Now I can understand the SMART having issues, which it worked before so could jsut be some goofy thing,, but why would ZFS care since I am presenting single disks to it, not any RAID disks? That is really what I am most curious about because from a technical standpoint, ZFS needs to utilize each disk individually, and if I'm presenting each disk individually, then how does that differ from a pure JBOD configuration?
I have disabled all caching on the controller, and each of the 12 disks are set as individual logical disks, so really, from the standpoint of ZFS it's 12 disks near as I can tell. Here's the specs of what I have hardware wise:
Dual Xeon(R) CPU E5-2603 0 @ 1.80GHz 4-core (No Hyperthreading)
128GB DDR-3 RAM
Dual Intel I350 Gigabit Network Connection Quad Port
Intel RMS25CB080 RAID Module
(x2) 100GB Micron P400m100-MTFDDAK SATA 6Gbps SSD [d0,d1]

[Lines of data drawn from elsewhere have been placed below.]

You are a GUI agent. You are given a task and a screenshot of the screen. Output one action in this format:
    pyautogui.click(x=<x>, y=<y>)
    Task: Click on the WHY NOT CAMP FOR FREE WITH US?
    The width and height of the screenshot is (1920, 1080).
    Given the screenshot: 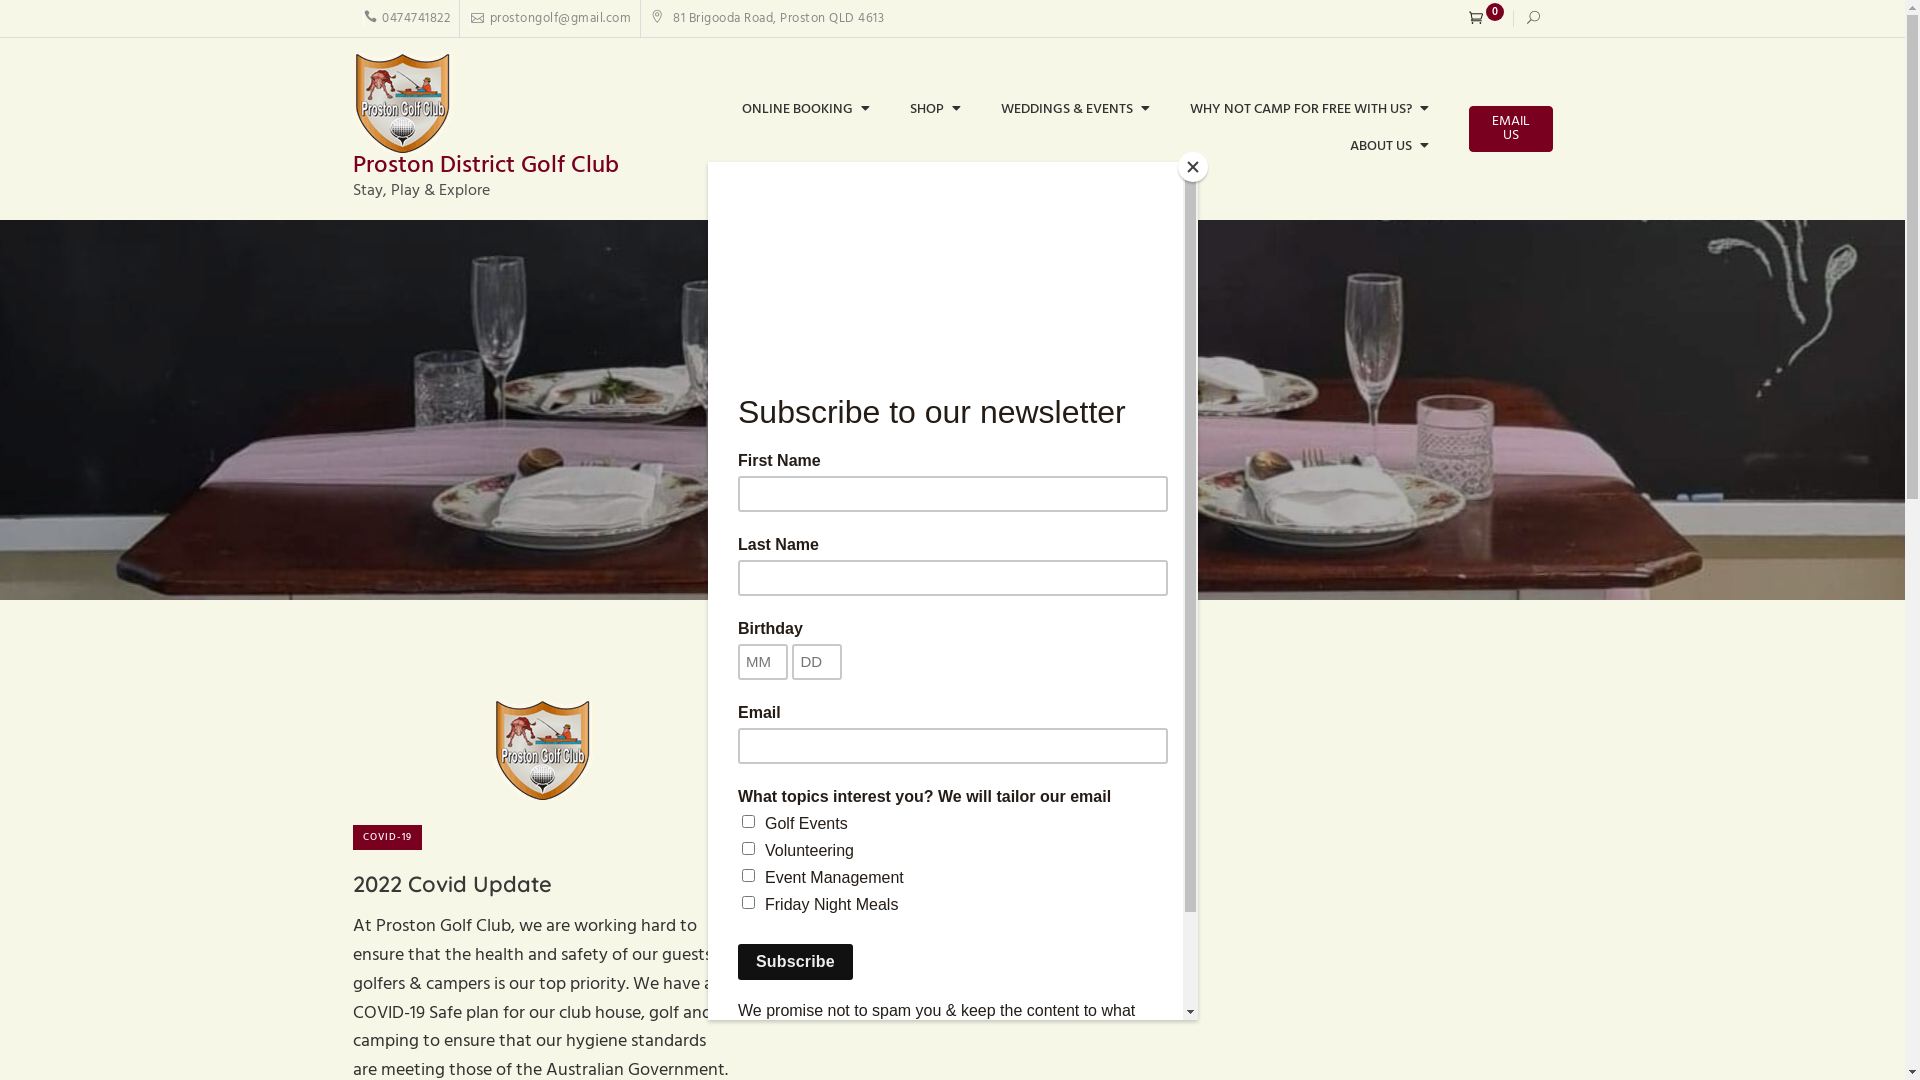 What is the action you would take?
    pyautogui.click(x=1310, y=110)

(x12) 2TB Seagate Constellation ES ST2000NM0011 7.2k SATA 6Gbps HDD [d2 ~ d13]
This is a re-purposed server that was "thrown out" and ended up on my shelf, and with the horsepower I figured would be awesome for FreeNAS. Now if that really is such a show stopper, having 12 RAID 0 drives instead of 12 JBOD drives, then that's interesting and deserves a much deeper dive and discussion, but I'm also going to have to figure out what HBA I can use with the backplane I have to power the 12 drives, plus the two SSD's that I'm using for ZIL and L2ARC.
Otherwise, I will have an ESXi box with an absolute crap ton of local storage to use, which would only be great if I had a couple of these things, 10Gbe networking, and a full vSphere license with vSAN, which none of those exist.